#### [ASSIGNMENT]
From the line containing "Given: Open the 其他工具 menu" through the last line of the entries, output the text exactly. Pictures stay out.

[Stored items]
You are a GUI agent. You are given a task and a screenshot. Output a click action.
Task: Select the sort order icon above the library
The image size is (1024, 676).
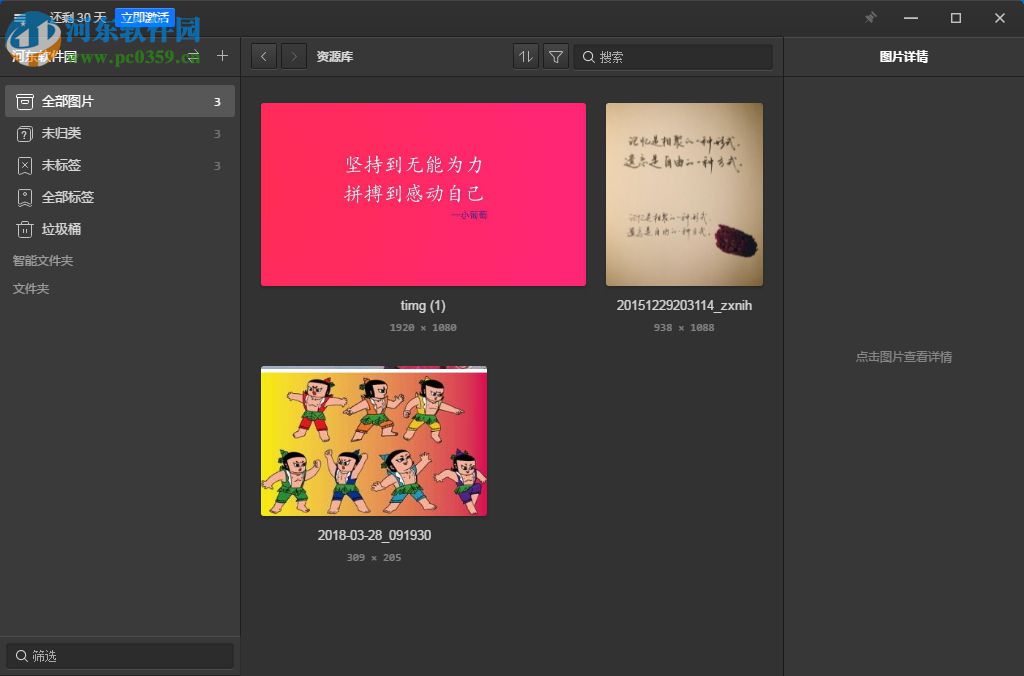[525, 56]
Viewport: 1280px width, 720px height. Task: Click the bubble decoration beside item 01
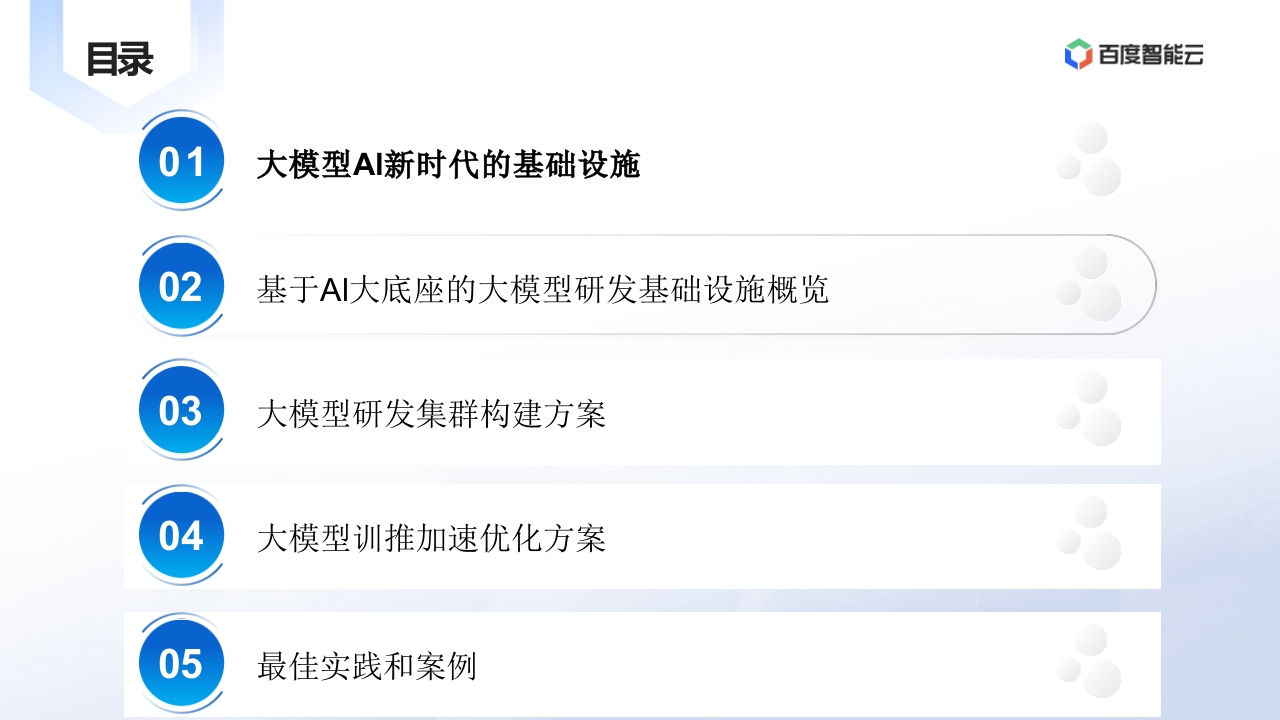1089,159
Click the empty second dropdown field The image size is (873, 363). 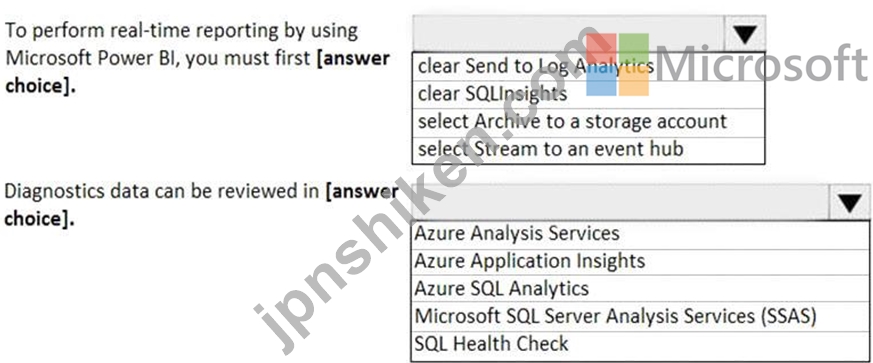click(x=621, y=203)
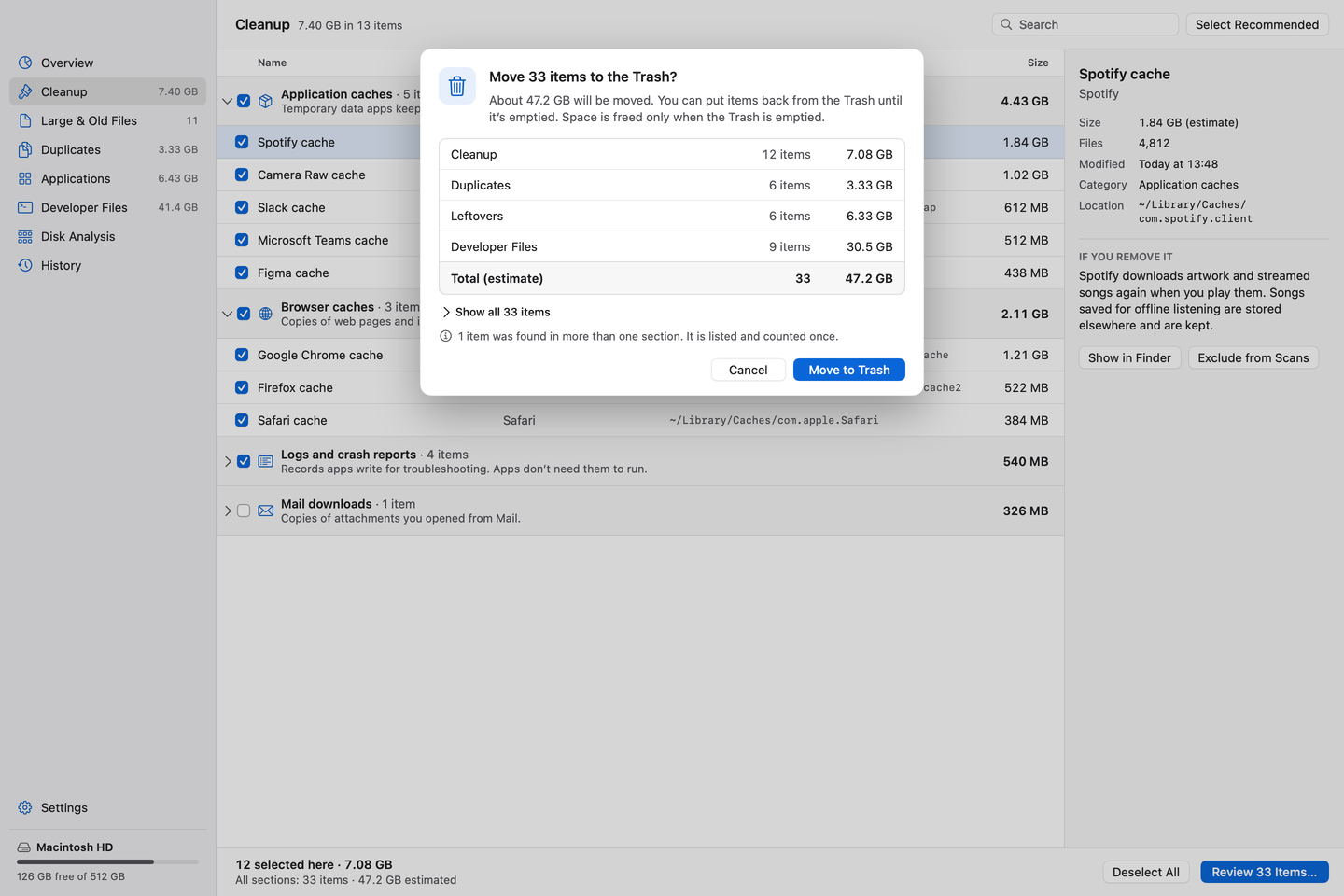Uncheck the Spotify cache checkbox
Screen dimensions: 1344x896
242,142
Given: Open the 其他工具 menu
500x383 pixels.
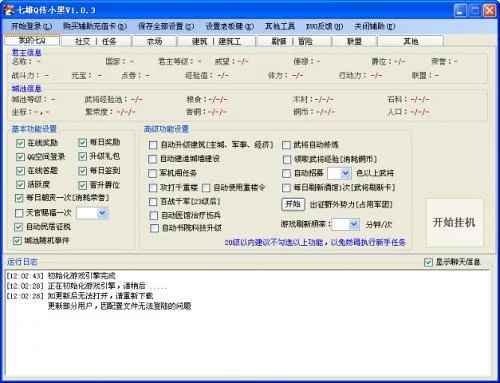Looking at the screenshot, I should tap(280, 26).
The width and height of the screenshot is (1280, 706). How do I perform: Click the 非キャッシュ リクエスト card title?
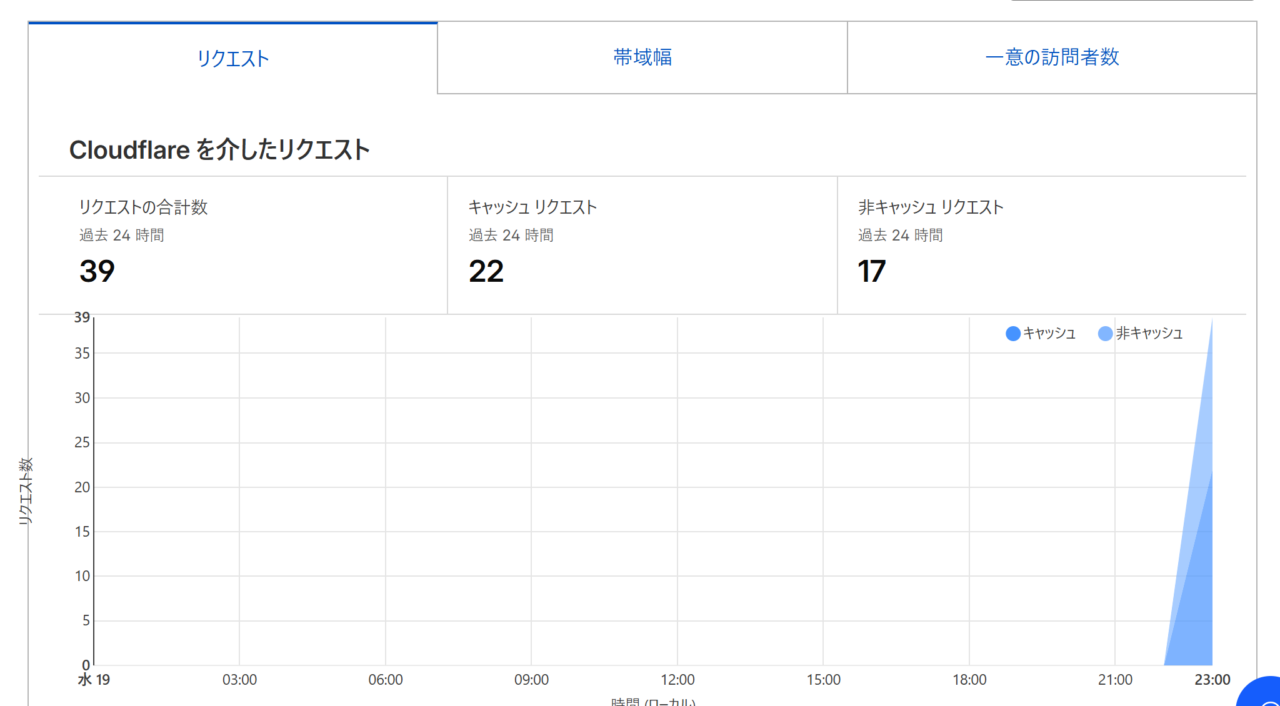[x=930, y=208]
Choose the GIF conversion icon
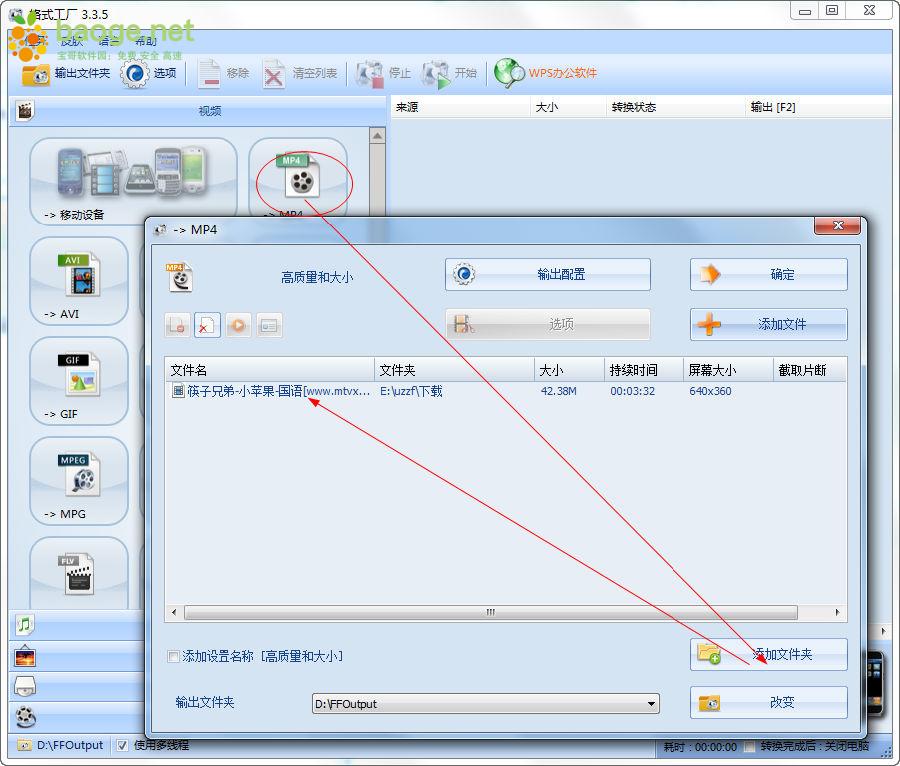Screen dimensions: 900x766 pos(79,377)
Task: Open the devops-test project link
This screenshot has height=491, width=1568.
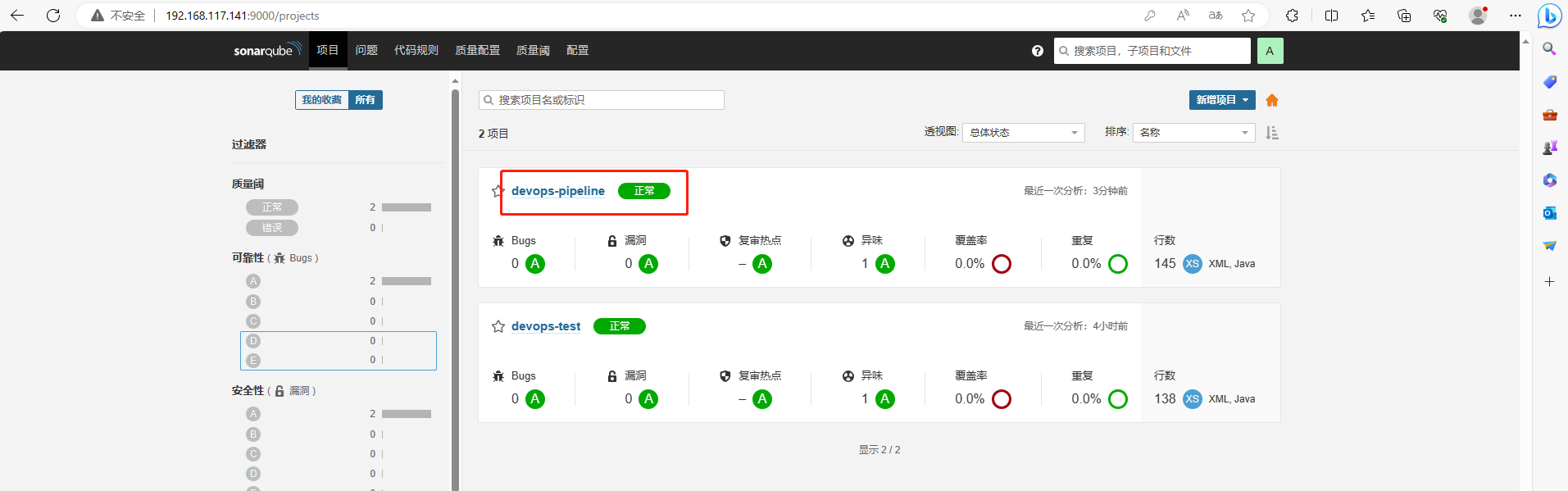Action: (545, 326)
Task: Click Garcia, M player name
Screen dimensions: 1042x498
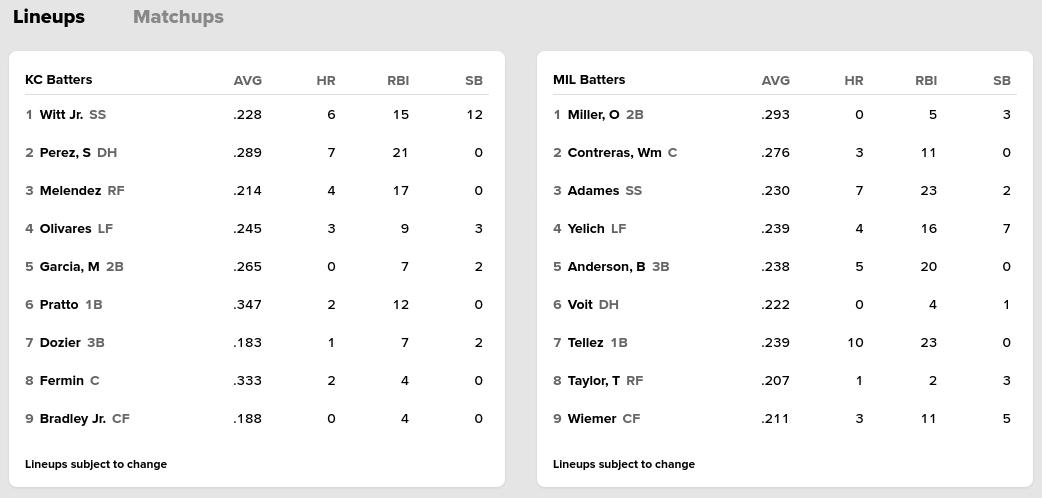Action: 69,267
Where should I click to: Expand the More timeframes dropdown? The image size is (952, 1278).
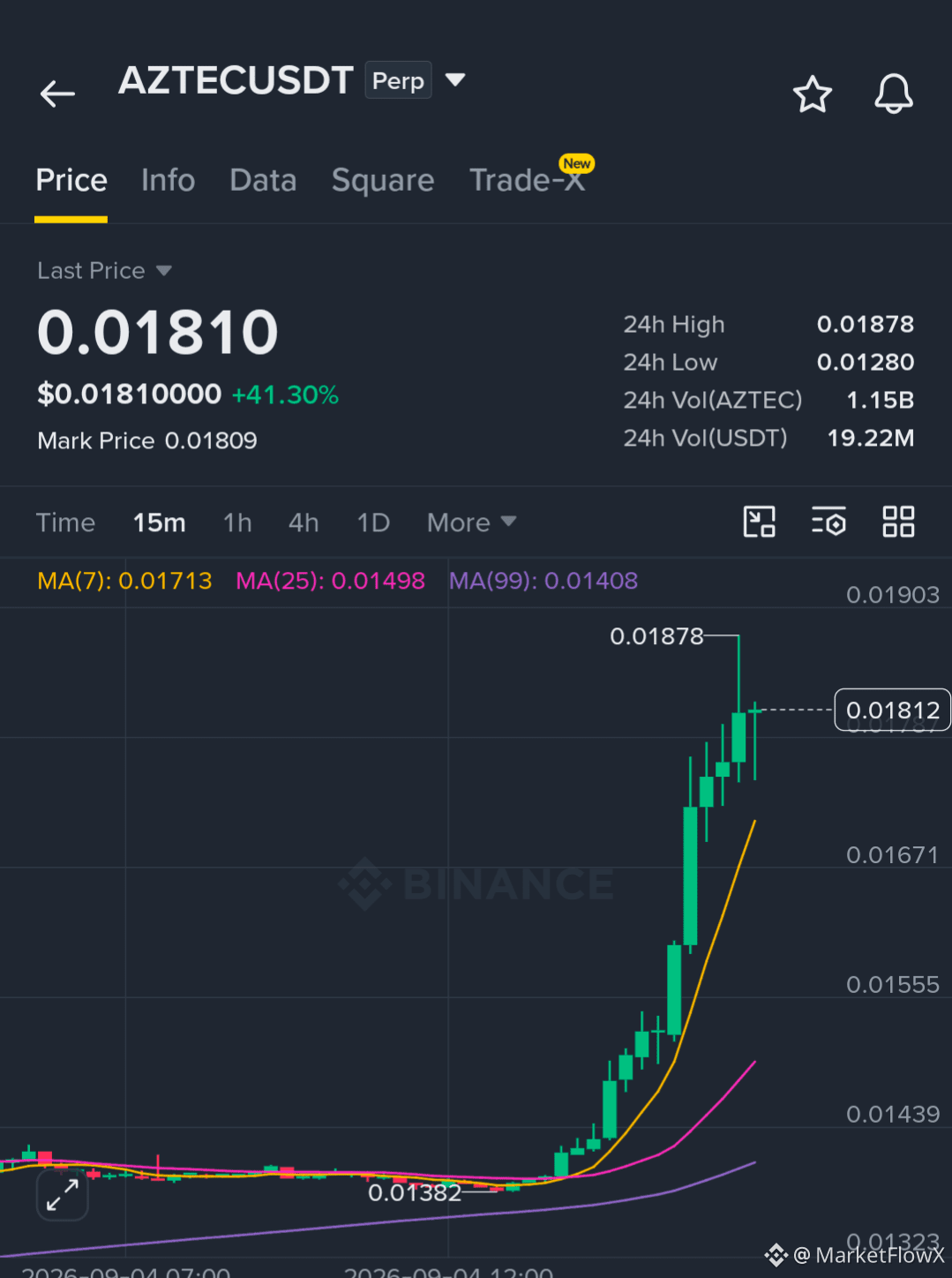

#### [RESPONSE TO THE EXERCISE]
Given: Open the 其他工具 menu
500x383 pixels.
Looking at the screenshot, I should tap(280, 26).
The width and height of the screenshot is (1280, 706). How do I perform: Click the 非キャッシュ リクエスト card title?
[x=930, y=208]
Choose the GIF conversion icon
Screen dimensions: 900x766 pos(79,377)
Task: Open the devops-test project link
This screenshot has height=491, width=1568.
Action: (545, 326)
Task: Click Garcia, M player name
Screen dimensions: 1042x498
Action: 69,267
Where should I click to: Expand the More timeframes dropdown? The image size is (952, 1278).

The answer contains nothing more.